I don't want to get too "negative," so here are a few modest suggestions:

1. Before a presidential/high-level Washington visit, send an experienced senior person(s) representing USG entities to work with officials of the host government, advised by Embassy senior management (sure, it's already being done, but with insufficient embassy input).

2. Reduce the number of WH/Secret Service/other agencies personnel sent overseas at enormous expense for a high-level visit, thereby stopping the high expense of taxpayers' money on their per diem/overtime. True, additional staff may be needed, especially in sensitive technical matters, for a presidential visit, but right now there is an overload of Washington support staff telling everybody what to do (when they don't quite know what it is they should do).

3. Make it possible for an Embassy to operate normally even during official high-level visits. It can be done, if intelligently planned.

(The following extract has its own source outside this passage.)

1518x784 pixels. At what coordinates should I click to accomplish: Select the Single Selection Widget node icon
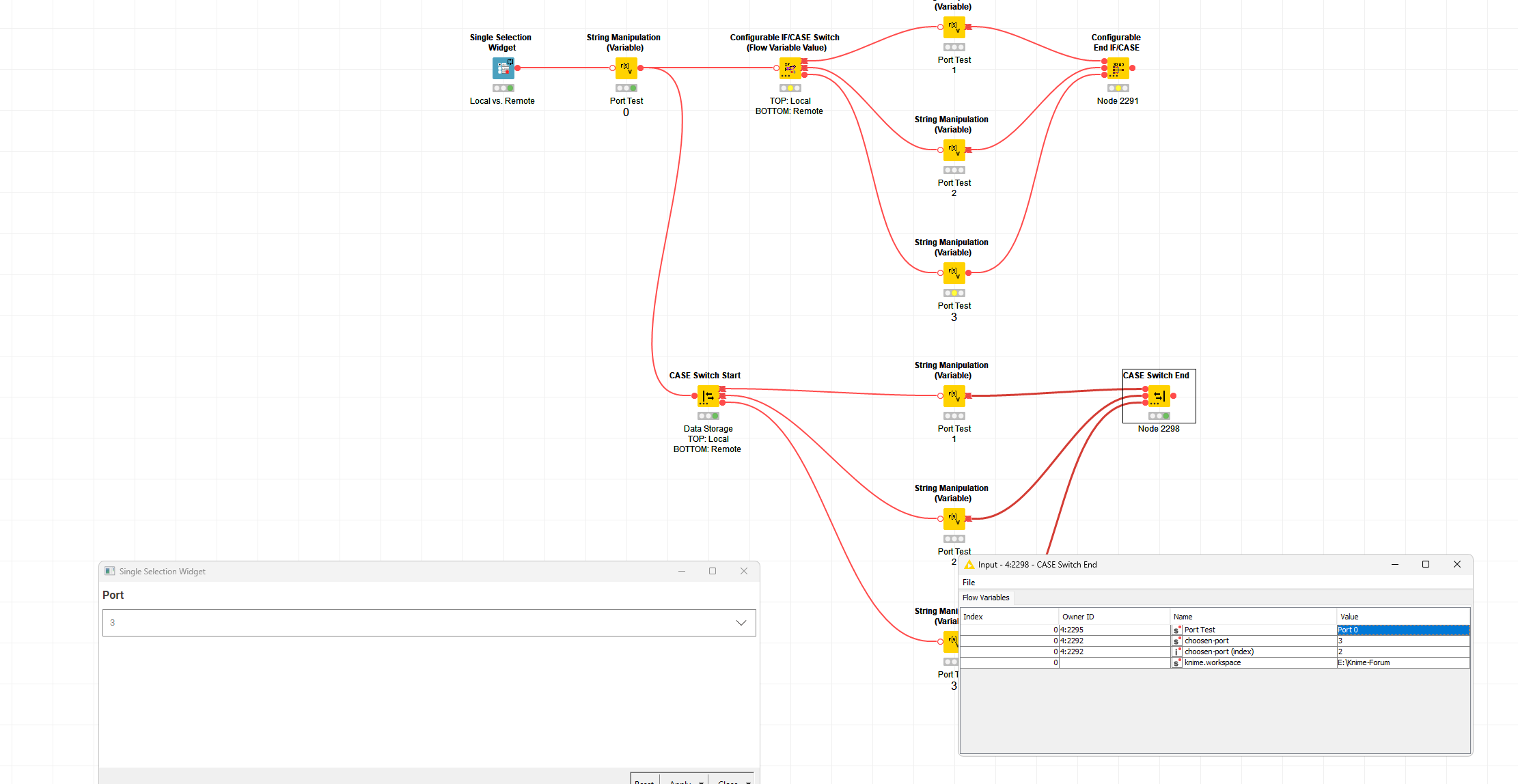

4. Most important, cooperate more fruitfully -- and tactfully -- with local officials in security/logistical matters by treating them with attention and respect. At all times, keep the local media/public opinion in mind. Give them access to the events of the visit, not only limiting them to the American press. After all, a high-level visit is meant to have an impact on foreign public opinion, not just on US news.

Of course, this "advice" has been given for years by persons far wiser than your blogger. Little is new under the sun, but I guess there's nothing wrong with a little repetition.